# Exercise prompt
An exact, complete copy of the data that follows is needed.

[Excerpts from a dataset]
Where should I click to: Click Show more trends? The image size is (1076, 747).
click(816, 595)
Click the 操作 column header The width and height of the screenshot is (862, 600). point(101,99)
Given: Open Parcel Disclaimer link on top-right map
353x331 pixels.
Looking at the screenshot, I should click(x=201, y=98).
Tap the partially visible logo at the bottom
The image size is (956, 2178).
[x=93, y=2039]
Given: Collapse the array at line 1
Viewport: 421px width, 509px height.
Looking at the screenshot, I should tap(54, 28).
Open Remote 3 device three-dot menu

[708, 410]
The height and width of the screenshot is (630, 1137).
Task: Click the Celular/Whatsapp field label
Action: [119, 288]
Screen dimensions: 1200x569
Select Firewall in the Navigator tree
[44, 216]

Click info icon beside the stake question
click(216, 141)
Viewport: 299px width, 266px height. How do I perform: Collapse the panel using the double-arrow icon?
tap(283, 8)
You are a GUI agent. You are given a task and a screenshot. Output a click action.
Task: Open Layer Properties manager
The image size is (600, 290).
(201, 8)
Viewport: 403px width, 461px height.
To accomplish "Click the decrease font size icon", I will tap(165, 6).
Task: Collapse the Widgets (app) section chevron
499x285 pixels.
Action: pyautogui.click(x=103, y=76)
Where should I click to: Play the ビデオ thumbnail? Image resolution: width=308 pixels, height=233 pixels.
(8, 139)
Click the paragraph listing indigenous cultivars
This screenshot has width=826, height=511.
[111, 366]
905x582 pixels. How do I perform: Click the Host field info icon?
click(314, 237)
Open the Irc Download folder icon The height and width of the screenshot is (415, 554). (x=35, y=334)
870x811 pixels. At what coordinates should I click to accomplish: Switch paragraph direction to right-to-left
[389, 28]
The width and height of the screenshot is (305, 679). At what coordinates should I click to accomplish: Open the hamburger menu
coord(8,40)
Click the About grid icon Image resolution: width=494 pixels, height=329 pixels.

# Completed task
Where should I click to: Click Show more trends? The image size is (1076, 747).
click(816, 595)
Click the 操作 column header The width and height of the screenshot is (862, 600). point(101,99)
Given: Open Parcel Disclaimer link on top-right map
353x331 pixels.
Looking at the screenshot, I should click(x=201, y=98).
Tap the partially visible logo at the bottom
The image size is (956, 2178).
[x=93, y=2039]
Given: Collapse the array at line 1
Viewport: 421px width, 509px height.
Looking at the screenshot, I should tap(54, 28).
Open Remote 3 device three-dot menu

[708, 410]
The height and width of the screenshot is (630, 1137).
Task: Click the Celular/Whatsapp field label
Action: [119, 288]
Screen dimensions: 1200x569
Select Firewall in the Navigator tree
[44, 216]

Click info icon beside the stake question
click(216, 141)
Viewport: 299px width, 266px height. How do I perform: Collapse the panel using the double-arrow icon?
tap(283, 8)
You are a GUI agent. You are given a task and a screenshot. Output a click action.
Task: Open Layer Properties manager
The image size is (600, 290).
(201, 8)
Viewport: 403px width, 461px height.
To accomplish "Click the decrease font size icon", I will tap(165, 6).
Task: Collapse the Widgets (app) section chevron
499x285 pixels.
Action: pyautogui.click(x=103, y=76)
Where should I click to: Play the ビデオ thumbnail? Image resolution: width=308 pixels, height=233 pixels.
(8, 139)
Click the paragraph listing indigenous cultivars
This screenshot has width=826, height=511.
[111, 366]
905x582 pixels. How do I perform: Click the Host field info icon?
click(314, 237)
Open the Irc Download folder icon The height and width of the screenshot is (415, 554). (x=35, y=334)
870x811 pixels. At what coordinates should I click to accomplish: Switch paragraph direction to right-to-left
[389, 28]
The width and height of the screenshot is (305, 679). At what coordinates should I click to accomplish: Open the hamburger menu
coord(8,40)
Click the About grid icon Image resolution: width=494 pixels, height=329 pixels.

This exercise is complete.